= Mbakara =

Word for westerners in the Annang, Efik and Ibibio languages

Mbakara is a word in the Annang, Efik and Ibibio languages used for those in the Western world (Waddell 1891). Rather than be seen as a normative category, it is the description of a relationship between Africans in the West African coast of Calabar and their European counterparts from the West with whom they traded. The name Mbakara has been interpreted by various writers as a shortened form of the phrase Mbaka nkara in Annang and Ibibio meaning "divide and rule". Among those groups, as elsewhere, Westerners came to be identified with colonialism.

==History==
Mbakara was the highest grade of Abon, a masquerade representing the spirit of the dead among the Efik of the Cross River Basin of Nigeria, and was introduced by Asibong Ekondo in about the 15th century. Individuals who were initiated in the cult could not take the title until they were deemed fully qualified and few could attain the position.

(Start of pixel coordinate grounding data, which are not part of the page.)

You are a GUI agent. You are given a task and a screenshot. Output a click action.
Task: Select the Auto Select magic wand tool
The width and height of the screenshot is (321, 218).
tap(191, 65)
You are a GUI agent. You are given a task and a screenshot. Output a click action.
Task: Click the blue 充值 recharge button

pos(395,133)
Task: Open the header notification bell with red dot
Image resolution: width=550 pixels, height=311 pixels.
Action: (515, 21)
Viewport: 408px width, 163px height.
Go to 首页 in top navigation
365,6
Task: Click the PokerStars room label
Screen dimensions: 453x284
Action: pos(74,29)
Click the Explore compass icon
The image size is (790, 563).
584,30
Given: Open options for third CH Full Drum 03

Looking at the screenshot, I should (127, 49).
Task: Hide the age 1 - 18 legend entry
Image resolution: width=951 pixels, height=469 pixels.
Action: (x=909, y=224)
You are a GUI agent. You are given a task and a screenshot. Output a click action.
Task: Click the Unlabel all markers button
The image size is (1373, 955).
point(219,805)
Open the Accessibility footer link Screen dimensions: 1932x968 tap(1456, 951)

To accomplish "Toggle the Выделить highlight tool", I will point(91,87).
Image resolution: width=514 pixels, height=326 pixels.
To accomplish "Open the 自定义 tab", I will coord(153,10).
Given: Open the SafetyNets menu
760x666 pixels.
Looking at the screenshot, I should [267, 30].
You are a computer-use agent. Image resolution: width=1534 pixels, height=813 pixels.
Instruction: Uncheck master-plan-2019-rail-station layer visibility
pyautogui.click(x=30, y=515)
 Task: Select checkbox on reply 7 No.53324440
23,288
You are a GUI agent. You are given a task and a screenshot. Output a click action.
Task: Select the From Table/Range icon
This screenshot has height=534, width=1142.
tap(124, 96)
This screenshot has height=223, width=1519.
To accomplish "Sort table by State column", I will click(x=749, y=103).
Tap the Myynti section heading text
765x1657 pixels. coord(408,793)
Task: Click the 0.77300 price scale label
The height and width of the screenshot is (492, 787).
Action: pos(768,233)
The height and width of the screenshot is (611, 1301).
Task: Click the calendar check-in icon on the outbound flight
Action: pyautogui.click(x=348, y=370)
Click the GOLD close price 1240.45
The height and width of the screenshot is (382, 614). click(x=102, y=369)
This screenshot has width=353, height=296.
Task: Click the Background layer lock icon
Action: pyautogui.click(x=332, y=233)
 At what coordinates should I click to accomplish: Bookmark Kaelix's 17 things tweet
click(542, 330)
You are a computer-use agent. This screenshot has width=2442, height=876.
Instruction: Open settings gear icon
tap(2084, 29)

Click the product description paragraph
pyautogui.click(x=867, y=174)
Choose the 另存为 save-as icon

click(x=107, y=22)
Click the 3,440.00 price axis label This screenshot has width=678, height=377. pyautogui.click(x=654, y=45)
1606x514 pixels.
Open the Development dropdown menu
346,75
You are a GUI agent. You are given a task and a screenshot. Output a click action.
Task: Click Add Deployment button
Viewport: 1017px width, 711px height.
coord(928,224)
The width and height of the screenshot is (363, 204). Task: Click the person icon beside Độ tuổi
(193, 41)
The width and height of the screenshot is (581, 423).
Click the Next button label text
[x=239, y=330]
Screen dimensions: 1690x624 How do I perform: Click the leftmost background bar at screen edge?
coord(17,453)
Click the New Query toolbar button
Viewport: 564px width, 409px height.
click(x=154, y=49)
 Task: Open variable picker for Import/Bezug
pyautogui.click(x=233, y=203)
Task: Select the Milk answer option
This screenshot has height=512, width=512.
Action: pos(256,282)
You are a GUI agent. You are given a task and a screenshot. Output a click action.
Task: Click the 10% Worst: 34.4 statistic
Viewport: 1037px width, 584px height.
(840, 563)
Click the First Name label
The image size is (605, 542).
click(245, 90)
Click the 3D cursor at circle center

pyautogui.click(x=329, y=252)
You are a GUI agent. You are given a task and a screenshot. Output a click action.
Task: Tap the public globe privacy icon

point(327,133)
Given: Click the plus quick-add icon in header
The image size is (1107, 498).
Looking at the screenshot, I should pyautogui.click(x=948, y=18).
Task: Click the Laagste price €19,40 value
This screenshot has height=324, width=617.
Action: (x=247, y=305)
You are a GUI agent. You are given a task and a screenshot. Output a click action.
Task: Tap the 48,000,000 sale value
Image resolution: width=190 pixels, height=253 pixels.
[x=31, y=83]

Membership was not an issue since by law no European could be accosted by the Abon or Ekpe. Usage of the title soon passed into the popular discourse and carried the connotation of power, influence and authority. Slaves taken from the area took the name with them and addressed the white Europeans as Mbakara. In the Caribbean and part of the Deep South of the United States, where the slaves were sold, the name was anglicized and it became Bacra, Buckra and Buckaroo and referred to a white master, slave hunter or someone with authority.

===Doubtful accuracy===
As the description was given by the white British researcher Waddell during the height of European colonialism, his account is possibly racially prejudiced, if not inventive in nature. The alleged association of mbakara with a negative deity, such as Abon, the spirit of death, might be an insider's joke played on the unsuspecting European outsider as well. It goes without saying that the mbakara as a putative figure of authority has not been corroborated by later reports.